El pasado 19 de junio, Naveed se encontraba a pocos días de mudarse con María Jesús Vals y Patxi Iriondo. Este matrimonio de Aranjuez se había ofrecido a acoger al joven pakistaní, al que Patxi había conocido tras su paso como voluntario por el campo de refugiados de Pikpa, en Grecia. Un año después, Naveed tiene trabajo, se ha independizado y se esfuerza por sacar adelante unos estudios que le permitan prosperar, pero sigue sin tener concedido el asilo. "Va a hacer dos años que lo pidió y es fácil que no se lo den porque no se considera que Pakistán esté en guerra", apunta María Jesús con preocupación.

Para este chico de 20 años dejar su tierra fue la única manera de huir de una muerte casi segura a manos de grupos que intentan arrebatarle a su familia todo lo que tiene. Y en la dura travesía hasta Europa, perdió cuatro dedos de la mano derecha. Si bien en su país no hay un conflicto armado, su consideración de refugiado sería una cuestión humanitaria.

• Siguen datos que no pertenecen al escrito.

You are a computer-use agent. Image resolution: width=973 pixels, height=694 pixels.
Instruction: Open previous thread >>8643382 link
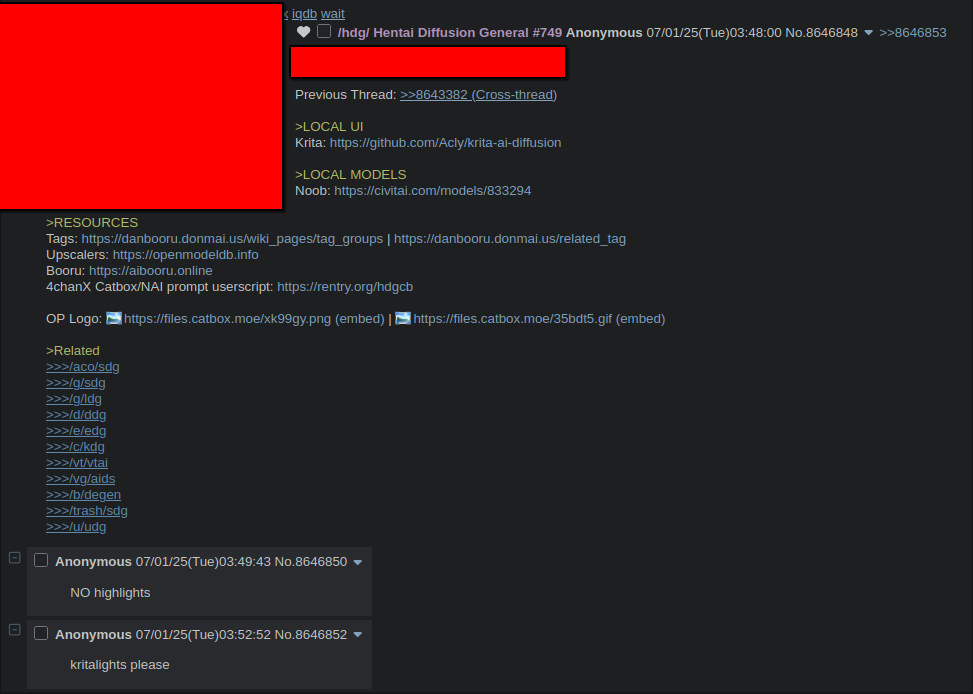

Naveed no ha decidido qué hará si no obtiene la protección internacional. "Lo pensaré entonces", afirma en un español que ha mejorado considerablemente. Ese mayor dominio del idioma le hace sentirse mejor porque ahora, explica, puede expresar cosas que antes no.

Mientras recibe una respuesta de la administración, su  integración avanza. Trabaja a jornada completa en el centro de acogida que la Comisión Española de Ayuda al Refugiado (CEAR) tiene en Getafe, el mismo en el que él estuvo durante su primer año en España, y tras residir nueve meses con Patxi y María Jesús, en marzo se trasladó a una habitación alquilada en Parla.

"Le animamos a independizarse porque llegó un momento en el que nos parecía que se había estancado, que no tenía más relaciones y que necesitaba abrirse", cuenta Patxi. "Ese proceso lo hemos vivido igual que con nuestras dos hijas, el ver que ya estaban preparadas para salir de casa", agrega su mujer.

Los problemas con los estudios

Ya no viven juntos, pero el vínculo se mantiene. "No es un hijo pero se genera una unión muy especial. Ha sido un proceso muy natural. Cuando decidimos acogerle nos planteamos que podía salir bien o mal, como cualquier cosa en la vida. Y hemos tenido suerte", coincide esta pareja de profesores, que solo pone un pero a la hora de hacer balance:las dificultades de este adolescente para afrontar los estudios.

"Creo que a nosotros nos ha costado entender la importancia que tiene para él trabajar, ganar dinero y enviárselo a los suyos. Para nosotros debe prepararse para aspirar a un empleo mejor. Ahí creo que no nos hemos entendido", reconoce María Jesús. El joven se ríe y admite: "Dejé el colegio en séptimo curso y me fui a trabajar. Volver a estudiar después de cinco o seis años es muy difícil. Además en otro idioma".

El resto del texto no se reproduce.